Tomó otro sorbo de café. Le encantaban las discusiones de ese tipo. Pero Bob tenía sus dudas y sabía que tenía que ser cauto. Sabía que no era muy diplomático dejarme de lado. Alan Mann y yo éramos amigos, buenos amigos, y nos conocíamos desde tiempo atrás. Alan trabajaba como profesor cuando llegué a Columbia por primera vez. Más tarde, dejó su puesto en la universidad para entrar en el periódico como redactor jefe y, cuando me licencié, me ayudó a conseguir un empleo en el periódico donde él trabajaba. Estuvimos juntos cinco años hasta que él volvió a su Missouri natal. Cuando se enteró de que me habían despedido y de que no podía encontrar nada en Nueva York, me llamó e insistió en que fuera con él al News. Siempre nos habíamos llevado bien a pesar de la diferencia de edad. A veces nos íbamos a tomar una copa después del trabajo y organizábamos comidas los domingos con nuestras familias. Con todo, Bob estaba decidido y nunca se echaba atrás en una confrontación con alguien a quien temiera tanto como Alan. Era una cuestión de honor.
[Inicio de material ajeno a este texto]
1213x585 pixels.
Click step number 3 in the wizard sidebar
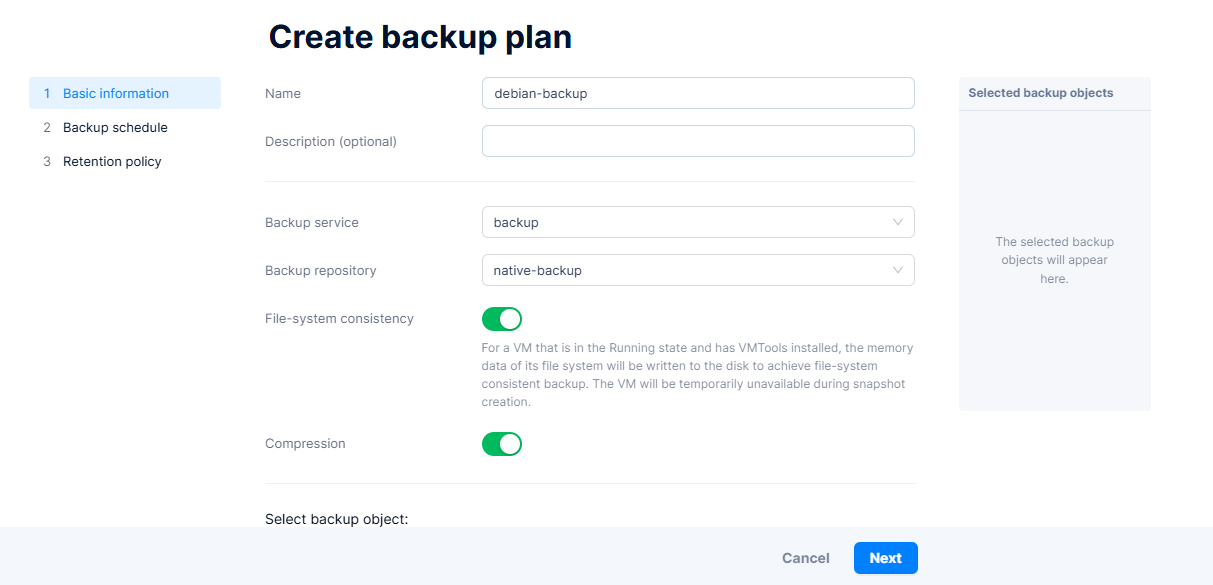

– Estoy seguro de que puedo hacer que Plunkitt también acepte a Harvey -dijo con su tono de voz suave y razonable-. Plunkitt siempre se enorgullece de sus relaciones con la prensa.

– Y tú crees que Everett es un hijo de puta -replicó Alan.

– No creo que sea un hijo de puta…

– Pues te equivocas. Lo es. Confía en mí, le conozco. La mayoría de los que hacen bien su trabajo son unos hijos de puta, Bob.

– Lo sé, Alan -aclaró Bob con un gesto tranquilizador.

– Si tuviera que dirigir este periódico sin hijos de puta, no sería más que una circular.

Bob esbozó una sonrisa para calmar los ánimos, pero no dio su brazo a torcer.

– Simplemente, es que Everett me parece mejor para cubrir el aspecto informativo.

– Pero la entrevista es una crónica de impresiones. Michelle buscaba algo emotivo para acompañar su historia.

– ¿Su historia? -preguntó Alan alzando la voz-. ¿El ascendente fuego Michelle? -Dejó su vaso de plástico en la mesa. Ahora sí que se estaba metiendo de lleno en la historia-. Escucha, está más claro que el agua que Michelle la va a palmar. ¿Una muchacha de veintipocos años? Si yo dirigiera el mundo esto nunca pasaría, créeme. De todos modos, conoces las crónicas de Michelle tan bien como yo. No reconocería una noticia bomba ni que le mordiera el culo de universitaria que tiene. Everett, sí.

– Una noticia bomba, pero esto es un tema controvertido. Alan se echó hacia atrás con los ojos desorbitados.

– ¿Un tema controvertido? ¡Uff! ¡Cielo santo! ¡Un tema controvertido!

– Venga, Alan…

– ¿Y cuál es el tema?

– El tema es la pena de muerte. Quiero decir que esta noche el Estado lleva a un hombre a la muerte, Alan.